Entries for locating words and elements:
########

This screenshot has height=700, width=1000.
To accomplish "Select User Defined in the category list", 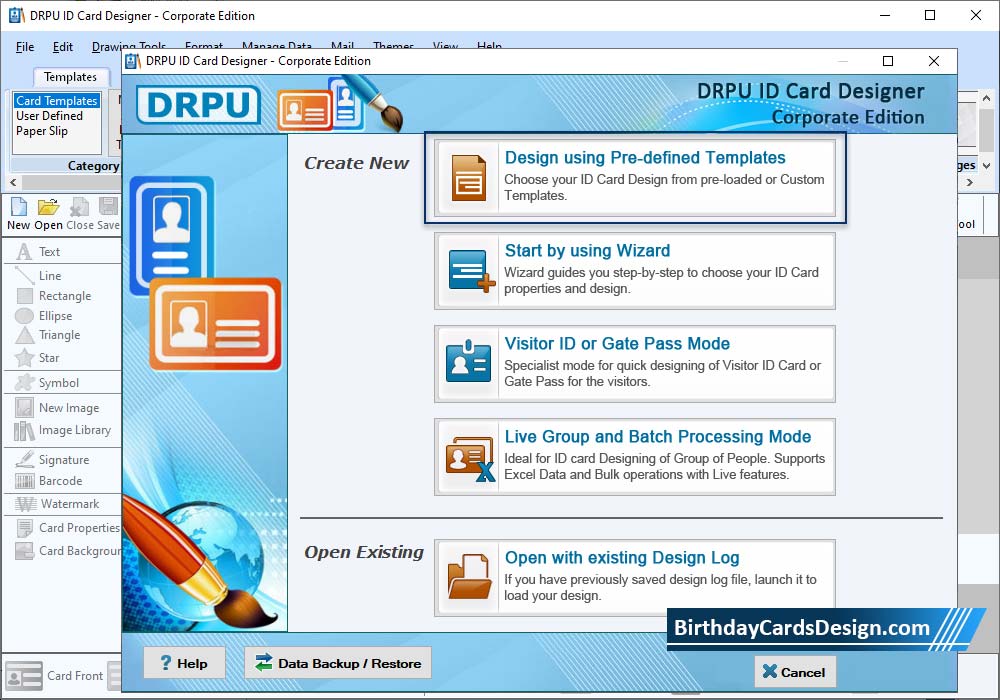I will point(50,116).
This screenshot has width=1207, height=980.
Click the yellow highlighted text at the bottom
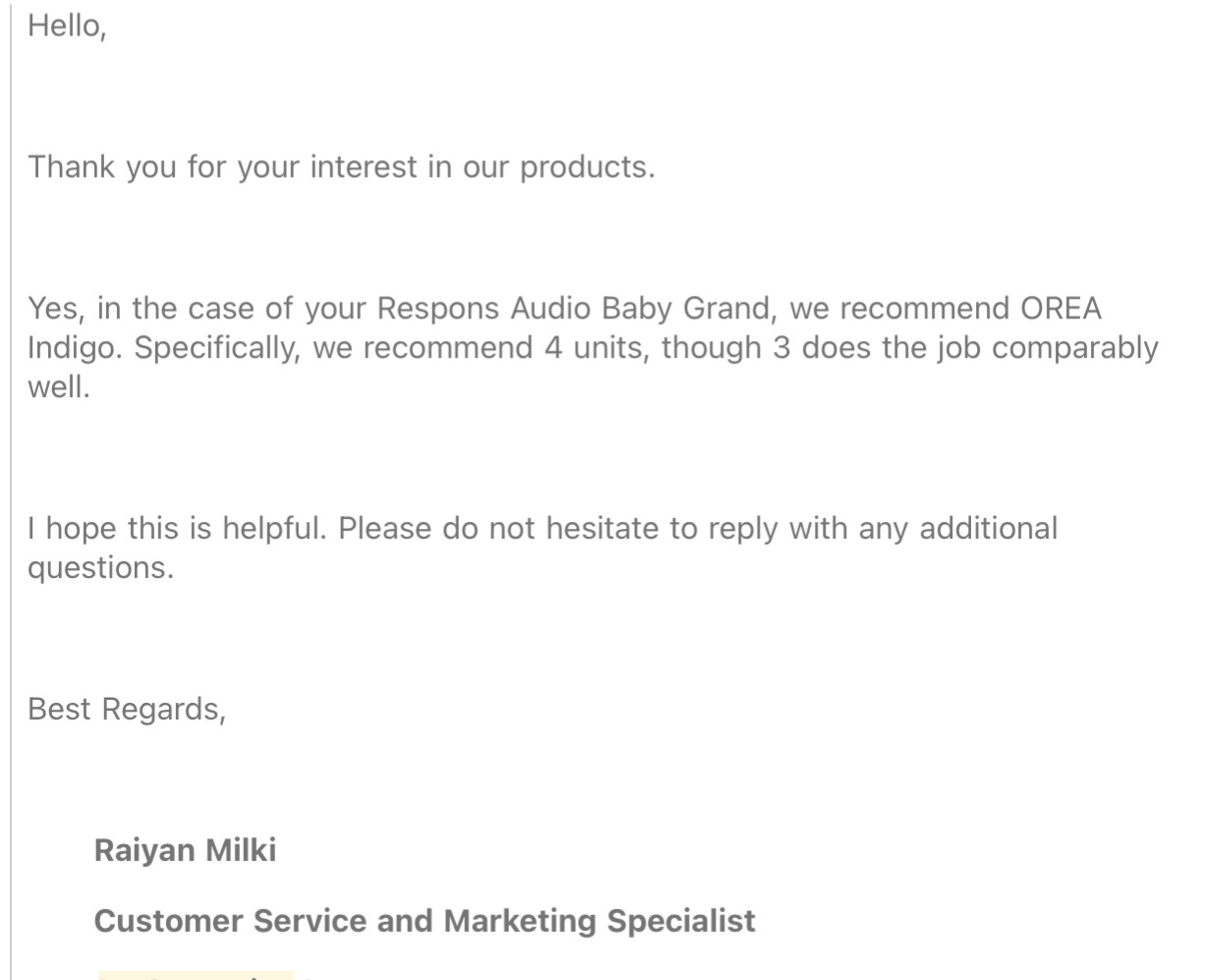click(195, 974)
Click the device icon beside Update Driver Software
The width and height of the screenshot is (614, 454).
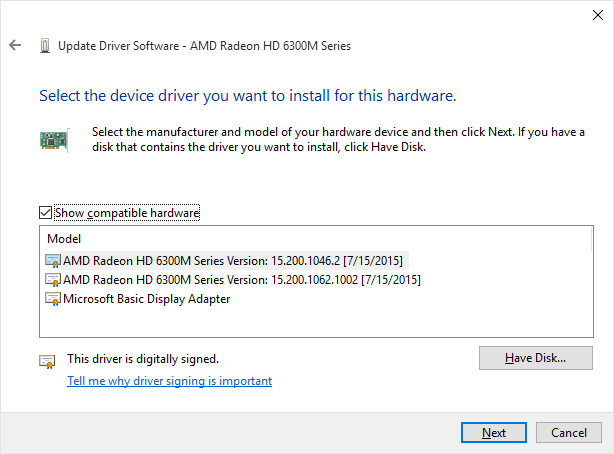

########

## EXERCISE DESCRIPTION
Swap "yellow" for "blue" in the stretch of entries from the line containing "This screenshot has width=1207, height=980." through the end of the entries, keeping everything else the same. Return only that stretch, leaving out the pictures.

## ANSWER TO THE PROBLEM
This screenshot has width=1207, height=980.
Click the blue highlighted text at the bottom
click(195, 974)
Click the device icon beside Update Driver Software
The width and height of the screenshot is (614, 454).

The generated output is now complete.